What is required =
Each entry must be output once more without any change.

(Saved entries)
<<<<

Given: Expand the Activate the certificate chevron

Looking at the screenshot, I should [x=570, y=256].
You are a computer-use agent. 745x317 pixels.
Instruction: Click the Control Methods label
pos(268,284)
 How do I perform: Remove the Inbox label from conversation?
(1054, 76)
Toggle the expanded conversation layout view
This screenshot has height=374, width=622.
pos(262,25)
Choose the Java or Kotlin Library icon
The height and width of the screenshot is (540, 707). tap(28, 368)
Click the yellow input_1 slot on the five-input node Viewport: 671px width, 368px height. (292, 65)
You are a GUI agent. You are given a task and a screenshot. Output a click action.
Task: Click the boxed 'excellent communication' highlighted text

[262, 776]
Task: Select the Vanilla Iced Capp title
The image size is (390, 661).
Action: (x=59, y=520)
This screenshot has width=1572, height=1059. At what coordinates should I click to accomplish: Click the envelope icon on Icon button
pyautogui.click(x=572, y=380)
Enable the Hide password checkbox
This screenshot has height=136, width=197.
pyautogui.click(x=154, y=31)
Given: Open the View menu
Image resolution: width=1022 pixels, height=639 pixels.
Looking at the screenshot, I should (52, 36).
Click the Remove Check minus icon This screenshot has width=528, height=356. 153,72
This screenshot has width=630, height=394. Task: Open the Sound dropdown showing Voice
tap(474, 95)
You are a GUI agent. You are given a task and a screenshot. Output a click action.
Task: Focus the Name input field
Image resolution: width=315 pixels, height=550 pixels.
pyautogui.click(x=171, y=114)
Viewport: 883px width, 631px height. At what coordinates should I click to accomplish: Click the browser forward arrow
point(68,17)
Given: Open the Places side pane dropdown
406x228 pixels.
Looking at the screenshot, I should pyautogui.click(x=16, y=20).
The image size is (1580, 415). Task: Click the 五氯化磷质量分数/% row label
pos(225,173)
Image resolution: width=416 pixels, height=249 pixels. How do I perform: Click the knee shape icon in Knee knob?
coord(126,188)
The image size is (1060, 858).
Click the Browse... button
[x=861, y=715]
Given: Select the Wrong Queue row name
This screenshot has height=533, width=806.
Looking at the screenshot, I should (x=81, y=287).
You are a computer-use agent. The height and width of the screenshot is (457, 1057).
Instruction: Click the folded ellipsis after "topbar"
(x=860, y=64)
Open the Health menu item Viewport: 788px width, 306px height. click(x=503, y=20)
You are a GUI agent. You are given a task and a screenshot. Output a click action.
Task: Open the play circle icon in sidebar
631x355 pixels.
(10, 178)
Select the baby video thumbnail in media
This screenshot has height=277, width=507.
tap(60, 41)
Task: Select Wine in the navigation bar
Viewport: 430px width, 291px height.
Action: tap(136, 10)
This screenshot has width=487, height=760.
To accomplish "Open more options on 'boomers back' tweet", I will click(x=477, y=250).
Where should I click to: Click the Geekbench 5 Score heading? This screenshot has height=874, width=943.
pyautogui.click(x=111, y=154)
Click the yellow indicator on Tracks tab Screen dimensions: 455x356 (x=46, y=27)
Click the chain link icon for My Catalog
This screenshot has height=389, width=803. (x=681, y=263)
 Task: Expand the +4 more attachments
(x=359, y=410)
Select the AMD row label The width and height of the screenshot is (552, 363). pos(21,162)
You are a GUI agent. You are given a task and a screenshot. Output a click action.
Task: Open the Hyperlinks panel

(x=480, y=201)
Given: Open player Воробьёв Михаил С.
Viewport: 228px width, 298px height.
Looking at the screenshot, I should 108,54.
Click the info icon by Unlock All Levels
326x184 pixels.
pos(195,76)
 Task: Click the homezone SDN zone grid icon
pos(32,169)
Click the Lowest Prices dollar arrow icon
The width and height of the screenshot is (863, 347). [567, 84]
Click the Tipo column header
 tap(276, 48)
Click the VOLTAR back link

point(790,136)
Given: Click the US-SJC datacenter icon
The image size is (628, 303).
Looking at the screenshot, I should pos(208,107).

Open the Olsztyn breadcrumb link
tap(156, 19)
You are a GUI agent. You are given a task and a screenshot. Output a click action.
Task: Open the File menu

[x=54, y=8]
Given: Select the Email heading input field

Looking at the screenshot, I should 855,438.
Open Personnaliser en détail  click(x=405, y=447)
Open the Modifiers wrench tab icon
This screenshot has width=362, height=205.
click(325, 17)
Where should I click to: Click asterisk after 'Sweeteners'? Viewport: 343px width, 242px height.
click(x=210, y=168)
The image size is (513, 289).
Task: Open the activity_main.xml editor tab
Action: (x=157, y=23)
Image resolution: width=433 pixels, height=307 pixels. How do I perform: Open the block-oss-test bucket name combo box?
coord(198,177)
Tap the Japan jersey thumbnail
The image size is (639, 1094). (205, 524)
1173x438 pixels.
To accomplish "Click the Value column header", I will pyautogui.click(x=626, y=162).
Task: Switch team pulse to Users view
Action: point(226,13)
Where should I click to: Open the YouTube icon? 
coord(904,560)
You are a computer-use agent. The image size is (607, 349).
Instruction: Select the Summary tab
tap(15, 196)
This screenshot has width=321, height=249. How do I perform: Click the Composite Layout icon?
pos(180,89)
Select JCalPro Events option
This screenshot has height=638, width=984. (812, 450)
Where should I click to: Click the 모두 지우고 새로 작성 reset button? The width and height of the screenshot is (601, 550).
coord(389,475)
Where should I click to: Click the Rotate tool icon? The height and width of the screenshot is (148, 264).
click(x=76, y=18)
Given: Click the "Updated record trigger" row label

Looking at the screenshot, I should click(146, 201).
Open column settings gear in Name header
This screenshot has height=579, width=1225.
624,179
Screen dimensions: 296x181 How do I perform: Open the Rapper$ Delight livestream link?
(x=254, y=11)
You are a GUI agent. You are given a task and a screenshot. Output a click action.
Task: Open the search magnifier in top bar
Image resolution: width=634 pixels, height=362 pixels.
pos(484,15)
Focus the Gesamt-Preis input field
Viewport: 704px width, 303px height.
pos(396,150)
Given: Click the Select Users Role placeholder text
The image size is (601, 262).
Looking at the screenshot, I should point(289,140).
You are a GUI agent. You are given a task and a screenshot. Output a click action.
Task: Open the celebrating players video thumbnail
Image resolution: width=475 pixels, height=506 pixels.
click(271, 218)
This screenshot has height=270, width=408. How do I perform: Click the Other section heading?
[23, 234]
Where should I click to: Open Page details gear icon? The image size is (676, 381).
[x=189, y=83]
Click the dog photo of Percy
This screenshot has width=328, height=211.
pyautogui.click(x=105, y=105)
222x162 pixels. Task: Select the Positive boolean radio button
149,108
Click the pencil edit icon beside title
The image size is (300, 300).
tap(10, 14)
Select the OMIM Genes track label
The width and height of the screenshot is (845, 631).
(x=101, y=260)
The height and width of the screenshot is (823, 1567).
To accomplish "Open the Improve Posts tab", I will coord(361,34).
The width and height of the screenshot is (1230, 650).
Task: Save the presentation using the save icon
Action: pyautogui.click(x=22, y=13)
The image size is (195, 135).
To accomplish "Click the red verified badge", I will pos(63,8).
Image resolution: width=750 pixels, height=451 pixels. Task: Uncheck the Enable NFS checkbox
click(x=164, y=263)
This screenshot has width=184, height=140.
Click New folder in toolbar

>>>>

Answer to the problem =
Given: Expand the Activate the certificate chevron

Looking at the screenshot, I should [x=570, y=256].
You are a computer-use agent. 745x317 pixels.
Instruction: Click the Control Methods label
pos(268,284)
 How do I perform: Remove the Inbox label from conversation?
(1054, 76)
Toggle the expanded conversation layout view
This screenshot has height=374, width=622.
pos(262,25)
Choose the Java or Kotlin Library icon
The height and width of the screenshot is (540, 707). tap(28, 368)
Click the yellow input_1 slot on the five-input node Viewport: 671px width, 368px height. (292, 65)
You are a GUI agent. You are given a task and a screenshot. Output a click action.
Task: Click the boxed 'excellent communication' highlighted text

[262, 776]
Task: Select the Vanilla Iced Capp title
The image size is (390, 661).
Action: (x=59, y=520)
This screenshot has width=1572, height=1059. At what coordinates should I click to accomplish: Click the envelope icon on Icon button
pyautogui.click(x=572, y=380)
Enable the Hide password checkbox
This screenshot has height=136, width=197.
pyautogui.click(x=154, y=31)
Given: Open the View menu
Image resolution: width=1022 pixels, height=639 pixels.
Looking at the screenshot, I should (52, 36).
Click the Remove Check minus icon This screenshot has width=528, height=356. 153,72
This screenshot has width=630, height=394. Task: Open the Sound dropdown showing Voice
tap(474, 95)
You are a GUI agent. You are given a task and a screenshot. Output a click action.
Task: Focus the Name input field
Image resolution: width=315 pixels, height=550 pixels.
pyautogui.click(x=171, y=114)
Viewport: 883px width, 631px height. At what coordinates should I click to accomplish: Click the browser forward arrow
point(68,17)
Given: Open the Places side pane dropdown
406x228 pixels.
Looking at the screenshot, I should pyautogui.click(x=16, y=20).
The image size is (1580, 415). Task: Click the 五氯化磷质量分数/% row label
pos(225,173)
Image resolution: width=416 pixels, height=249 pixels. How do I perform: Click the knee shape icon in Knee knob?
coord(126,188)
The image size is (1060, 858).
Click the Browse... button
[x=861, y=715]
Given: Select the Wrong Queue row name
This screenshot has height=533, width=806.
Looking at the screenshot, I should (x=81, y=287).
You are a computer-use agent. The height and width of the screenshot is (457, 1057).
Instruction: Click the folded ellipsis after "topbar"
(x=860, y=64)
Open the Health menu item Viewport: 788px width, 306px height. click(x=503, y=20)
You are a GUI agent. You are given a task and a screenshot. Output a click action.
Task: Open the play circle icon in sidebar
631x355 pixels.
(10, 178)
Select the baby video thumbnail in media
This screenshot has height=277, width=507.
tap(60, 41)
Task: Select Wine in the navigation bar
Viewport: 430px width, 291px height.
Action: tap(136, 10)
This screenshot has width=487, height=760.
To accomplish "Open more options on 'boomers back' tweet", I will click(x=477, y=250).
Where should I click to: Click the Geekbench 5 Score heading? This screenshot has height=874, width=943.
pyautogui.click(x=111, y=154)
Click the yellow indicator on Tracks tab Screen dimensions: 455x356 (x=46, y=27)
Click the chain link icon for My Catalog
This screenshot has height=389, width=803. (x=681, y=263)
 Task: Expand the +4 more attachments
(x=359, y=410)
Select the AMD row label The width and height of the screenshot is (552, 363). pos(21,162)
You are a GUI agent. You are given a task and a screenshot. Output a click action.
Task: Open the Hyperlinks panel

(x=480, y=201)
Given: Open player Воробьёв Михаил С.
Viewport: 228px width, 298px height.
Looking at the screenshot, I should 108,54.
Click the info icon by Unlock All Levels
326x184 pixels.
pos(195,76)
 Task: Click the homezone SDN zone grid icon
pos(32,169)
Click the Lowest Prices dollar arrow icon
The width and height of the screenshot is (863, 347). [567, 84]
Click the Tipo column header
 tap(276, 48)
Click the VOLTAR back link

point(790,136)
Given: Click the US-SJC datacenter icon
The image size is (628, 303).
Looking at the screenshot, I should pos(208,107).

Open the Olsztyn breadcrumb link
tap(156, 19)
You are a GUI agent. You are given a task and a screenshot. Output a click action.
Task: Open the File menu

[x=54, y=8]
Given: Select the Email heading input field

Looking at the screenshot, I should 855,438.
Open Personnaliser en détail  click(x=405, y=447)
Open the Modifiers wrench tab icon
This screenshot has width=362, height=205.
click(325, 17)
Where should I click to: Click asterisk after 'Sweeteners'? Viewport: 343px width, 242px height.
click(x=210, y=168)
The image size is (513, 289).
Task: Open the activity_main.xml editor tab
Action: (x=157, y=23)
Image resolution: width=433 pixels, height=307 pixels. How do I perform: Open the block-oss-test bucket name combo box?
coord(198,177)
Tap the Japan jersey thumbnail
The image size is (639, 1094). (205, 524)
1173x438 pixels.
To accomplish "Click the Value column header", I will pyautogui.click(x=626, y=162).
Task: Switch team pulse to Users view
Action: point(226,13)
Where should I click to: Open the YouTube icon? 
coord(904,560)
You are a computer-use agent. The image size is (607, 349).
Instruction: Select the Summary tab
tap(15, 196)
This screenshot has width=321, height=249. How do I perform: Click the Composite Layout icon?
pos(180,89)
Select JCalPro Events option
This screenshot has height=638, width=984. (812, 450)
Where should I click to: Click the 모두 지우고 새로 작성 reset button? The width and height of the screenshot is (601, 550).
coord(389,475)
Where should I click to: Click the Rotate tool icon? The height and width of the screenshot is (148, 264).
click(x=76, y=18)
Given: Click the "Updated record trigger" row label

Looking at the screenshot, I should click(146, 201).
Open column settings gear in Name header
This screenshot has height=579, width=1225.
624,179
Screen dimensions: 296x181 How do I perform: Open the Rapper$ Delight livestream link?
(x=254, y=11)
You are a GUI agent. You are given a task and a screenshot. Output a click action.
Task: Open the search magnifier in top bar
Image resolution: width=634 pixels, height=362 pixels.
pos(484,15)
Focus the Gesamt-Preis input field
Viewport: 704px width, 303px height.
pos(396,150)
Given: Click the Select Users Role placeholder text
The image size is (601, 262).
Looking at the screenshot, I should point(289,140).
You are a GUI agent. You are given a task and a screenshot. Output a click action.
Task: Open the celebrating players video thumbnail
Image resolution: width=475 pixels, height=506 pixels.
click(271, 218)
This screenshot has height=270, width=408. How do I perform: Click the Other section heading?
[23, 234]
Where should I click to: Open Page details gear icon? The image size is (676, 381).
[x=189, y=83]
Click the dog photo of Percy
This screenshot has width=328, height=211.
pyautogui.click(x=105, y=105)
222x162 pixels. Task: Select the Positive boolean radio button
149,108
Click the pencil edit icon beside title
The image size is (300, 300).
tap(10, 14)
Select the OMIM Genes track label
The width and height of the screenshot is (845, 631).
(x=101, y=260)
The height and width of the screenshot is (823, 1567).
To accomplish "Open the Improve Posts tab", I will coord(361,34).
The width and height of the screenshot is (1230, 650).
Task: Save the presentation using the save icon
Action: pyautogui.click(x=22, y=13)
The image size is (195, 135).
To accomplish "Click the red verified badge", I will pos(63,8).
Image resolution: width=750 pixels, height=451 pixels. Task: Uncheck the Enable NFS checkbox
click(x=164, y=263)
This screenshot has width=184, height=140.
Click New folder in toolbar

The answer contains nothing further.